How do I use awk pattern scanning and processing language under bash scripts? Can you provide a few examples?
Awk is an excellent tool for building UNIX/Linux shell scripts. AWK is a programming language that is designed for processing text-based data, either in files or data streams, or using shell pipes. In other words you can combine awk with shell scripts or directly use at a shell prompt.
Print a Text File
awk '{ print }' /etc/passwd
OR
awk '{ print $0 }' /etc/passwd
Print Specific Field
Use : as the input field separator and print first field only i.e. usernames (will print the the first field. all other fields are ignored):
awk -F':' '{ print $1 }' /etc/passwd
Send output to sort command using a shell pipe:
awk -F':' '{ print $1 }' /etc/passwd | sort
Pattern Matching
You can only print line of the file if pattern matched. For e.g. display all lines from Apache log file if HTTP error code is 500 (9th field logs status error code for each http request):
awk '$9 == 500 { print $0}' /var/log/httpd/access.log
The part outside the curly braces is called the "pattern", and the part inside is the "action". The comparison operators include the ones from C:
== != < > <= >= ?:
If no pattern is given, then the action applies to all lines. If no action is given, then the entire line is printed. If "print" is used all by itself, the entire line is printed. Thus, the following are equivalent:
awk '$9 == 500 ' /var/log/httpd/access.log
awk '$9 == 500 {print} ' /var/log/httpd/access.log
awk '$9 == 500 {print $0} ' /var/log/httpd/access.log
Print Lines Containing tom, jerry AND vivek
Print pattern possibly on separate lines:
awk '/tom|jerry|vivek/' /etc/passwd
Print 1st Line From File
awk "NR==1{print;exit}" /etc/resolv.conf
awk "NR==$line{print;exit}" /etc/resolv.conf
Simply Arithmetic
You get the sum of all the numbers in a column:
awk '{total += $1} END {print total}' earnings.txt
Shell cannot calculate with floating point numbers, but awk can:
awk 'BEGIN {printf "%.3f\n", 2005.50 / 3}'
Call AWK From Shell Script
A shell script to list all IP addresses that accessing your website. This script use awk for processing log file and verification is done using shell script commands.
#!/bin/bash
d=$1
OUT=/tmp/spam.ip.$$
HTTPDLOG="/www/$d/var/log/httpd/access.log"

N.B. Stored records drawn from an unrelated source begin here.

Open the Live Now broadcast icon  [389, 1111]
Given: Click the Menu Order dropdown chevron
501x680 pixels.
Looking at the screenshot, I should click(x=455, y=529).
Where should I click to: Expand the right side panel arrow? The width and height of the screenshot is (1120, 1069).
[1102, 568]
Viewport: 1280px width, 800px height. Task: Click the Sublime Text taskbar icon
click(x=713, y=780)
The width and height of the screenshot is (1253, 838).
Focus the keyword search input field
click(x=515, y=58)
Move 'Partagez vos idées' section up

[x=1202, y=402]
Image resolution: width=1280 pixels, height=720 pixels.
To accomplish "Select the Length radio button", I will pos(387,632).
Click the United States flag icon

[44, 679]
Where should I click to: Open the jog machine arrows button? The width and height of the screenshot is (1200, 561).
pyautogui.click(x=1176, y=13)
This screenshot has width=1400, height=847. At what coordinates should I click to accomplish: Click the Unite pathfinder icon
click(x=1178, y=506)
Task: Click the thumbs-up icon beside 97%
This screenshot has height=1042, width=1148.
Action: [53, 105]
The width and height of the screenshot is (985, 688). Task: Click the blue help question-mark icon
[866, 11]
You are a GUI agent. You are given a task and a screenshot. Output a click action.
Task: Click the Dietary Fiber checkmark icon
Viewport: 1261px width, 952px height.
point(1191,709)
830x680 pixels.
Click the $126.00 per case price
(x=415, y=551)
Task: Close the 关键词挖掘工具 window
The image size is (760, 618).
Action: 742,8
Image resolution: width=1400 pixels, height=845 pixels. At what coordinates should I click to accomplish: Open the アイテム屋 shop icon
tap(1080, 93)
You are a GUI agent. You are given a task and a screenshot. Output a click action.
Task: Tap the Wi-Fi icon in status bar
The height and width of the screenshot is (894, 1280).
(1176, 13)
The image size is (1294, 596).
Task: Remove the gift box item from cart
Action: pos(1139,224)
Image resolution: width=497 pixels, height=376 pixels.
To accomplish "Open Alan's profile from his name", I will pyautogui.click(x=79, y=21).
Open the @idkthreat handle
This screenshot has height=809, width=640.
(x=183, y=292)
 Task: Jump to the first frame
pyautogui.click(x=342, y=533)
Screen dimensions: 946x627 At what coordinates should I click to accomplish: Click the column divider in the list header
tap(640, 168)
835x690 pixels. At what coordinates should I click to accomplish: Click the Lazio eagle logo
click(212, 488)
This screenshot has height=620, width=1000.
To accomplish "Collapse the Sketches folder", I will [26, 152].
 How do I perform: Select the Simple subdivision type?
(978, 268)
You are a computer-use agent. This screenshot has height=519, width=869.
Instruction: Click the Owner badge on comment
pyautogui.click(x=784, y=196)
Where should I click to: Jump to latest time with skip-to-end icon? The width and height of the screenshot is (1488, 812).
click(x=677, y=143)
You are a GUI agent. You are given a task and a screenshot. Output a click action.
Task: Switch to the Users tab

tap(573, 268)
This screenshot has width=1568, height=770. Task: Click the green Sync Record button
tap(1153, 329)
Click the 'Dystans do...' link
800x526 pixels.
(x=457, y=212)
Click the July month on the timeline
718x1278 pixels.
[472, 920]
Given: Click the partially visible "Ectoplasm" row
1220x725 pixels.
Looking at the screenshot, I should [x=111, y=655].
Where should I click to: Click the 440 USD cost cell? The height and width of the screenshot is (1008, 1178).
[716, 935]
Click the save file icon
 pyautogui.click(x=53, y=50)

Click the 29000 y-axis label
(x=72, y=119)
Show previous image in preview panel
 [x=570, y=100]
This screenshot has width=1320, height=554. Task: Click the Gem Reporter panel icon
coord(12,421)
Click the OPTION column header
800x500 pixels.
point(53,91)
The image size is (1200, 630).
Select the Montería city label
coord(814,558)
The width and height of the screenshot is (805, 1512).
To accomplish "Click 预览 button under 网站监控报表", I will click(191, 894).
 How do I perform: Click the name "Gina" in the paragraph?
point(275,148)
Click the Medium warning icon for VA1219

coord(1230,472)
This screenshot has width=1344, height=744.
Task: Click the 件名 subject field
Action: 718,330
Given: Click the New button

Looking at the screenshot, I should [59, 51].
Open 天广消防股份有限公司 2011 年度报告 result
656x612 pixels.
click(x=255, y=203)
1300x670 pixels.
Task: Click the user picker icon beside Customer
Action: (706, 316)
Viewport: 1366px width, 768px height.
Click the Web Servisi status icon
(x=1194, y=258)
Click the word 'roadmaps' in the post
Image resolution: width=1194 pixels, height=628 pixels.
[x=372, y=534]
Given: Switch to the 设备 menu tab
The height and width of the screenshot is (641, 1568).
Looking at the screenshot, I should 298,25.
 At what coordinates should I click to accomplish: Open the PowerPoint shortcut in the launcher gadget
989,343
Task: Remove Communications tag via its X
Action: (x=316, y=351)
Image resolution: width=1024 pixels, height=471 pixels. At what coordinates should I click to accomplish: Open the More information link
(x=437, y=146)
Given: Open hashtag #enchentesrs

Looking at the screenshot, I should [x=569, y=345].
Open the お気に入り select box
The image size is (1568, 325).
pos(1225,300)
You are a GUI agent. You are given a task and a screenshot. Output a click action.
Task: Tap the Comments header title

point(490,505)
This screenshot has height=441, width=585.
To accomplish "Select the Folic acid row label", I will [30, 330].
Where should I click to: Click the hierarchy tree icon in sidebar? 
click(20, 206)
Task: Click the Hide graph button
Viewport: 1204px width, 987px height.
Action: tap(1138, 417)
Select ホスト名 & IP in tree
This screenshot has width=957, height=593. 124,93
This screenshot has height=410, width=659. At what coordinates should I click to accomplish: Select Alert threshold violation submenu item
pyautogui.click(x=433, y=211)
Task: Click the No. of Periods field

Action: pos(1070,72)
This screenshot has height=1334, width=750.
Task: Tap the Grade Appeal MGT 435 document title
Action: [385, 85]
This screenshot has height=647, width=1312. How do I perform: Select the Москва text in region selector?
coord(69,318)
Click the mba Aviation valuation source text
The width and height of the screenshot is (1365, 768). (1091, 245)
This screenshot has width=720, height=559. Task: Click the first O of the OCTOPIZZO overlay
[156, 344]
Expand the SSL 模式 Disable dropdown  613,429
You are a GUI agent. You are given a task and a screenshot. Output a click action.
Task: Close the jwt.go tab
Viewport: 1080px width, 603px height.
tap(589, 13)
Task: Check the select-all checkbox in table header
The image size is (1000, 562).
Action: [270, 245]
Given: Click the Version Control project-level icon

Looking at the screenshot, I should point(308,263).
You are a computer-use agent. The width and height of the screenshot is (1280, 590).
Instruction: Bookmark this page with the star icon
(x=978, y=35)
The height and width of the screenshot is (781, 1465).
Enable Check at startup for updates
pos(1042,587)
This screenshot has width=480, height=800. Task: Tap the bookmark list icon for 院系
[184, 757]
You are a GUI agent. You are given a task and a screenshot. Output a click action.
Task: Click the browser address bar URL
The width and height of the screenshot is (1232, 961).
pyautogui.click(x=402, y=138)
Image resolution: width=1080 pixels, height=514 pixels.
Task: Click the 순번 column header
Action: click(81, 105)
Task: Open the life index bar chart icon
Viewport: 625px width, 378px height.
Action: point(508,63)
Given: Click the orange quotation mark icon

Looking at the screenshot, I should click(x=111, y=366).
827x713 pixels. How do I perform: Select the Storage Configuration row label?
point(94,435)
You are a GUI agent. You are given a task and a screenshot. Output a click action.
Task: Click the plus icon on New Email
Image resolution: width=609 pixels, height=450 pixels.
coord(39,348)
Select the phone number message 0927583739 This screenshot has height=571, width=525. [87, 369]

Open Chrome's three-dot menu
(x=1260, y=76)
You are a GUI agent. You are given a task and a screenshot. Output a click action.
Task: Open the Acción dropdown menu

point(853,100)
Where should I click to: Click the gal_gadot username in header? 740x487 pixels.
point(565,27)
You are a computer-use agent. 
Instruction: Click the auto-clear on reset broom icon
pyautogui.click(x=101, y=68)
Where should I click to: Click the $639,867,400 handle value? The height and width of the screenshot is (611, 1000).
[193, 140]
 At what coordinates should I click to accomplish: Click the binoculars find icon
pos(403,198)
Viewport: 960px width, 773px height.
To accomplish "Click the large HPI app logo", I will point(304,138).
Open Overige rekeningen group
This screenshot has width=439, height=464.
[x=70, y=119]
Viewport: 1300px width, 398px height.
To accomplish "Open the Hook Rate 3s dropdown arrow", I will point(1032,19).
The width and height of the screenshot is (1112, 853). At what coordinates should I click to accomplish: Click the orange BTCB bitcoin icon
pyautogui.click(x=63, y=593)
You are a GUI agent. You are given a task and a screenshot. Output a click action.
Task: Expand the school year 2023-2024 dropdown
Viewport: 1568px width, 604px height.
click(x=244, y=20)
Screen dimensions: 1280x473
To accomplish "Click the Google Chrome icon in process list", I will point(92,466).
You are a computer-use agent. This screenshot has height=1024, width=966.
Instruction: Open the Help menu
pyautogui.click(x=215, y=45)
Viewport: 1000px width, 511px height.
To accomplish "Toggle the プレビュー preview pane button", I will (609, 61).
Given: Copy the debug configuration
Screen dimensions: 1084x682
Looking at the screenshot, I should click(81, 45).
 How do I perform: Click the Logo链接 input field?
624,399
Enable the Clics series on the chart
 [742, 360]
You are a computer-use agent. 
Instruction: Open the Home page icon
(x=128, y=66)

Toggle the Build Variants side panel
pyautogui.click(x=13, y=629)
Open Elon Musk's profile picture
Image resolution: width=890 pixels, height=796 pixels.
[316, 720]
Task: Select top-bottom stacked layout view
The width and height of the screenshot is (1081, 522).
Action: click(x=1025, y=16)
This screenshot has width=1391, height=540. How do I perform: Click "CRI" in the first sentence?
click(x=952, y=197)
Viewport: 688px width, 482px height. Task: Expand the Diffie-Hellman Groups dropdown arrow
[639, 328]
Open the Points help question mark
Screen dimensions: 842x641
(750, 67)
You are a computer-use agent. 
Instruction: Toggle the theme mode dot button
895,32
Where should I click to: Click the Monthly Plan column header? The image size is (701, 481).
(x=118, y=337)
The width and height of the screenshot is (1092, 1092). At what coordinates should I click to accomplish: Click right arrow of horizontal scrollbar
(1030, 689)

[ $# -eq 0 ] && { echo "Usage: $0 domain-name"; exit 999; }
if [ -f $HTTPDLOG ];
then
awk '{print}' $HTTPDLOG >$OUT
awk '{ print $1}' $OUT | sort -n | uniq -c | sort -n
else
echo "$HTTPDLOG not found. Make sure domain exists and setup correctly."
fi
/bin/rm -f $OUT
AWK and Shell Functions
Here is another example. chrootCpSupportFiles() find out the shared libraries required by each program (such as perl / php-cgi) or shared library specified on the command line and copy them to destination. This code calls awk to print selected fields from the ldd output:
chrootCpSupportFiles() {
# Set CHROOT directory name
local BASE="$1" # JAIL ROOT
local pFILE="$2" # copy bin file libs
[ ! -d $BASE ] && mkdir -p $BASE || :
FILES="$(ldd $pFILE | awk '{ print $3 }' |egrep -v ^'\(')"
for i in $FILES
do
dcc="$(dirname $i)"
[ ! -d $BASE$dcc ] && mkdir -p $BASE$dcc || :
/bin/cp $i $BASE$dcc
done
sldl="$(ldd $pFILE | grep 'ld-linux' | awk '{ print $1}')"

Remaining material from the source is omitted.